Ich fange mal so an; bereits seit Jahren erstelle ich (neben Webentwicklung und Gestaltung) Printlayouts, möchte aber nun, auch zwecks meiner Selbstständigkeit ab 01.08.2007, das ganze einfach professioneller angehen um mich von anderen abzuheben.

Ein Bekannter von mir veranstaltet nun eine Party und schickte mir seinen Entwurf, der wie folgt aussieht:

http://home.arcor.de/sydon/schaumparty/07/klein.jpg

Ich sagte ihm dass ich ihn hässlich finde und schlug ihm vor, für ihn mal was zu entwerfen (hatte gestern ein wenig Zeit dafür) und habe ihm diesen Entwurf erstellt:

http://www.nickstabel.de/flyer_buedesheim_klein_3.jpg

Mit der Überzeugung, dass ihm das gefallen wird schickte ich ihm den Link. Seine Antwort war für mich (in diesem Moment) niederschmetternd...Farben passen nicht, gefällt ihm nicht, seiner ist viel besser bla bla...

Jetzt möchte ich hier mal die Profis fragen, ist das was ich mache wirklich so schlecht oder hat der Mensch einfach keine Ahnung? 

Wenn ich meine Leute im ICQ frage bekomme ich von jedem eh eine andere Antwort, meist fanden alle den Entwurf vom Bekannten besser als meinen. Ich glaube allerdings auch dass Design auch in dem Punkt reine Geschmackssache ist...

Für Antworten bin ich dankbar,
gruß (ein verzweifelter   ) Nick


----------



## fluessig (23. Juni 2007)

Ich kann mir schon vorstellen woran das liegt.

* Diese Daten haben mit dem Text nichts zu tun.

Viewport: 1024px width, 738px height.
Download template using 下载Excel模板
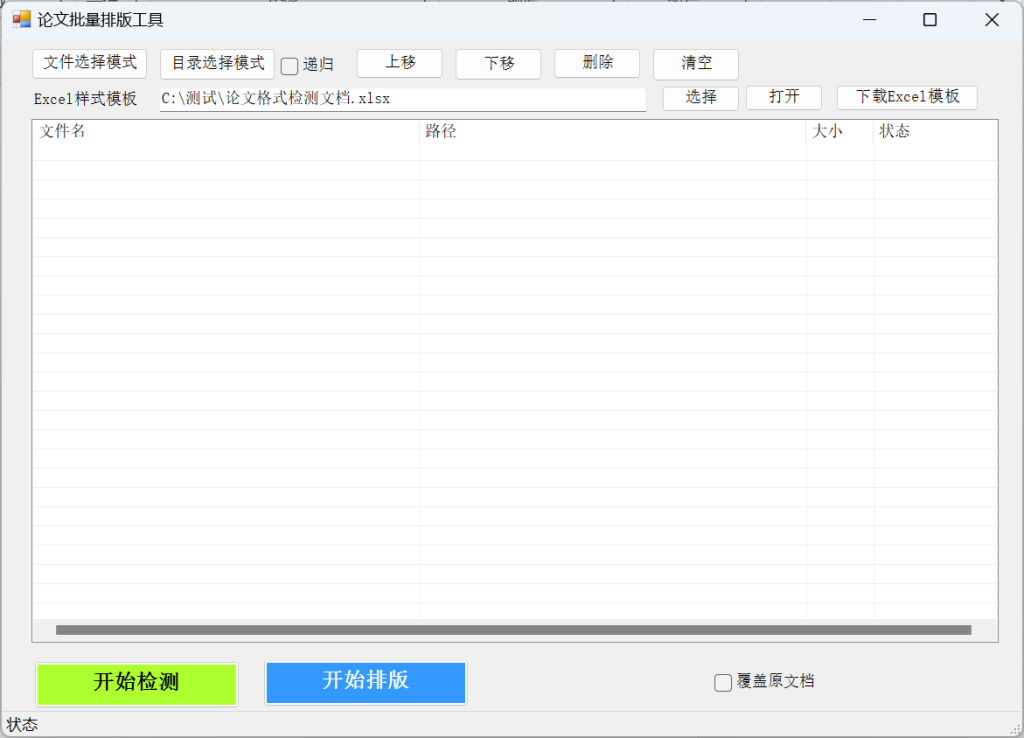tap(906, 97)
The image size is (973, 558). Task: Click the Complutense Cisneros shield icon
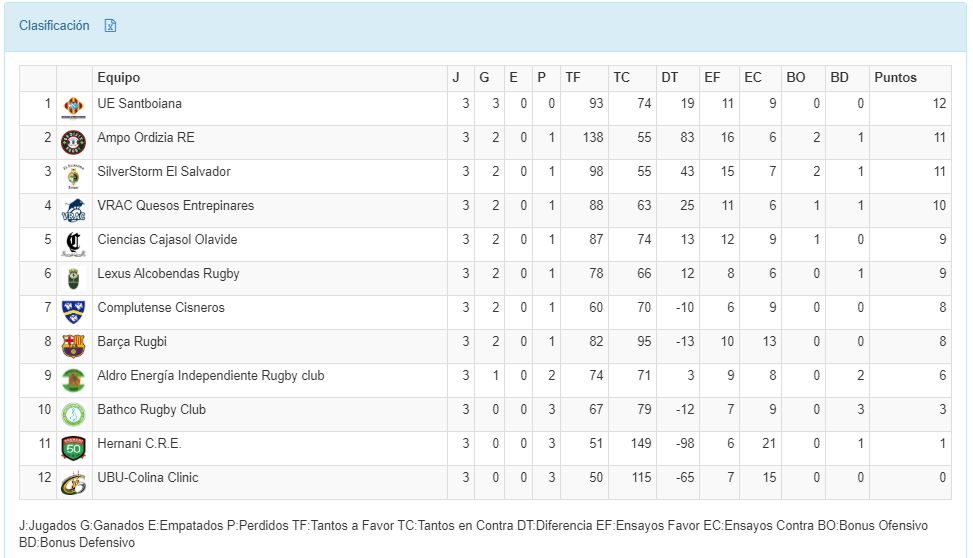73,311
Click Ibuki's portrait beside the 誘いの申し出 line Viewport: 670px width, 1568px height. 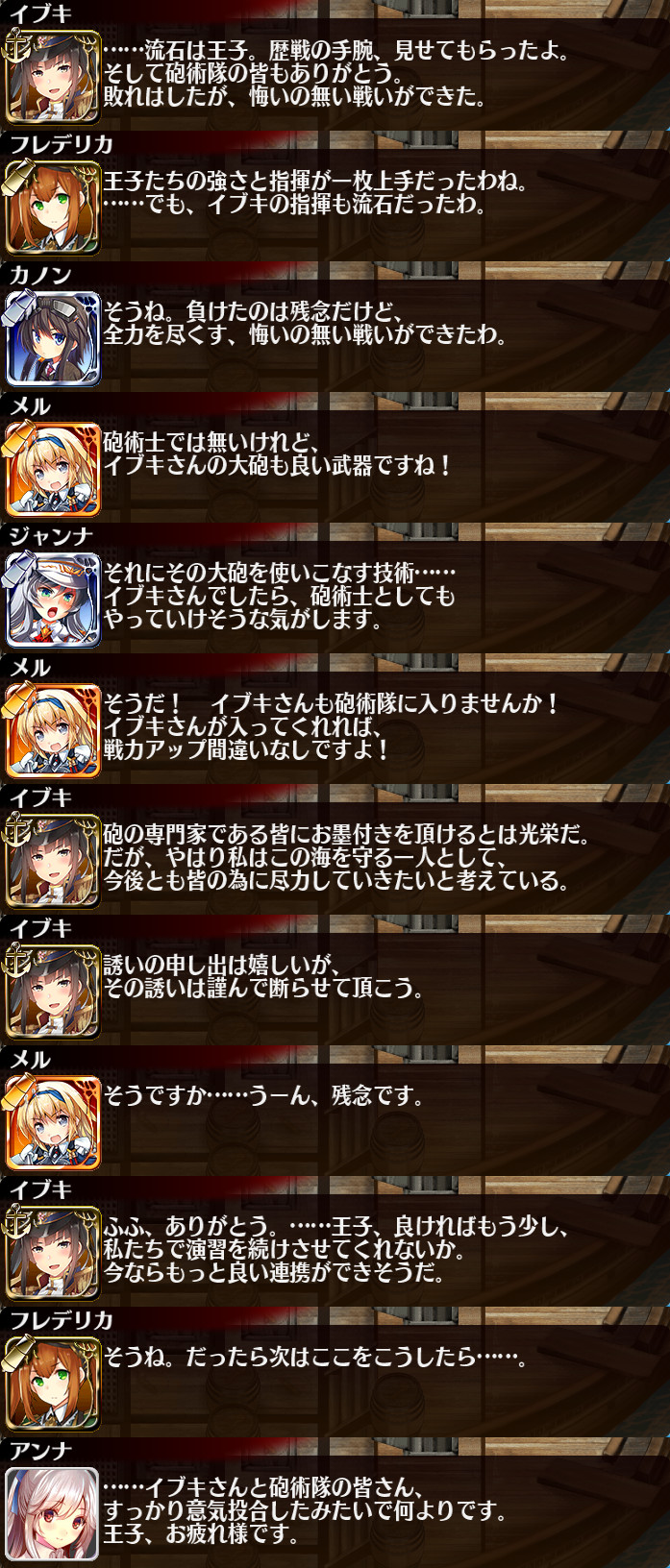point(52,992)
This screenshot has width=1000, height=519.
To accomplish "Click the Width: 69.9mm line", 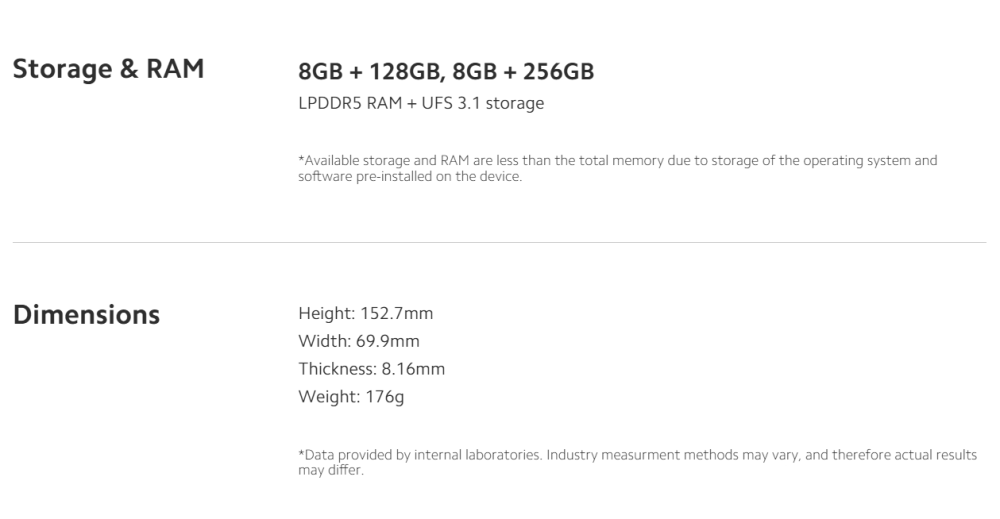I will click(x=358, y=341).
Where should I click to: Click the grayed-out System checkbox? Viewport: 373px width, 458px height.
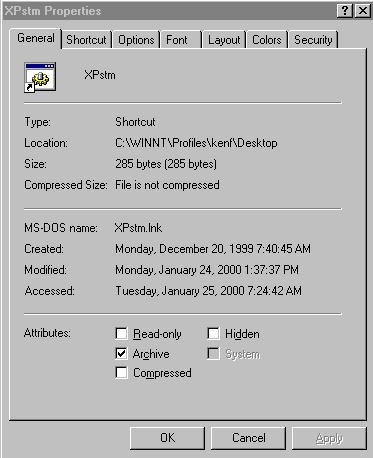point(213,353)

Alles in allem wirkt dein Flyer professioneller, aber es geht um eine Schaumparty. Das heisst Spaß!

Dein Flyer wirkt kühl, die Schriftart deines Bekannten wirkt durch die Form schon "schaumiger". 

Dann sind da noch die Farben. Dein Flyer wirkt einfach kalt. Verglichen dazu wirkt der andere fröhlich und unbekümmert. Schon klar, dass du die Schrift vom Hintergrund abheben wolltest, aber dafür eine düstere Wolkenbruchatmosphäre am Strand in Kauf zu nehmen weckt falsch Assoziationen.

Ich hoffe dir geholfen zu haben.

P.S.: Es ist klar, dass der Flyer deines Bekannten unstrukturierter ist, der Schatteneffekt auch ein Graus ist und das Hintergrundbild schwer zu erkennen ist.


----------



## NickPF (23. Juni 2007)

Zuvor sah es so aus, das war ihm zu bunt  

http://www.nickstabel.de/flyer_buedesheim_klein_2.jpg

Darauf hin änderte ich es in das dunklere...


----------



## fluessig (23. Juni 2007)

Ich find die Schriftart zu sehr technisch. Wieso hast du eigentlich nicht den Event selbst aufgegriffen und alles mit Schaum (z.B. mit einer Vektorgrafik angedeutet) verziert?

Naja, ich bin kein Designer - vielleicht meldet sich ja noch einer zu Wort und kann dir etwas mehr Hilfe geben.


----------



## Lukaro (24. Juni 2007)

Mich "stören" die schwarzen Palmen da oben an der Schrift. Die haben sowas von Sicheln, Sensen, Tod, Verderben, Deprilaune. Alles was man da nicht haben will. Kann man nicht den Rahmen der Schrift etwas leichter machen und die schwarzen Palmen durch weißen Schaum, einen bunten "Sangria Krug"/Cocktail oder sowas ersetzen?

Sonst würde ich dem Hintergrund von klein_3.jpg einen stärkeren Kontrast geben ("Das muss sich ins Hirn brennen) und hinter klein_2.jpg packen.

Aber insgesamt keine schlechte Arbeit, finde ich.


----------



## selle1 (24. Juni 2007)

Hallo ,

ich finde Deinen Strand im Hintergrund schöner und passender. Muss aber auch sagen, dass Deine Schrift zu technisch wirkt (sieht eher nach einer House oder Technoveranstaltung aus). Ich würde auch das Motto aufgreifen und versuchen damit etwas zu machen. Du musst ja Schaumparties nicht toll finden und Die persönlich muss der Flyer auch nicht 100% gefallen. Immer schön daran denken: Der Kunde ist König.


----------



## Beppone (25. Juni 2007)

mannmannmann. Die party ist zwar schon am 28. (wenn jemand kommt...), aber trotzdem noch:

Wie soll SO einer Lust auf Party oder gar auf eine Schaumparty bekommen

Wie schon geschrieben wurde, technisch kantig, dazu willkürlich bunt ohne Bezug zum Inhalt.

Da brauchts ein treffendes Hintergrundbild, dazu zB 1-2 tobende Menschen groß im VG, einfach irgendwas abgedrehtes! Such dir erstmal wirklich gutes Bildmaterial über eine günstige Bildagentur, da zahlst du pro Bild teils weniger als 5 EUR, für die Layoutversion nix.

Dann passende Typo, deutlich, blubbernd-spritzig, wenig Text, klare Struktur. Kein Effekt um des Effektes Willen! Schlüsselfarben aus den Fotos aufgreifen.

Viel Erfolg,

Bep


----------



## Rollo (25. Juni 2007)

Also was Palmen mit einer Schaumparty gemeinsam haben weis ich auch nicht so direkt. Wie schon gesagt wären da wohl ehr tanzende Leute im Schaum angebracht gewesen. Oder zumindest irgend so etwas, was auf eine Party hinweist. 
Zudem wirkt das ganze etwas unaufgeräumt und auch nicht sehr durchdacht. Die Schrift, jeder hat es gesagt, viel zu technisch. Da muss was fluffiges her! Die Farbwahl dagegen könnte funktionieren.


----------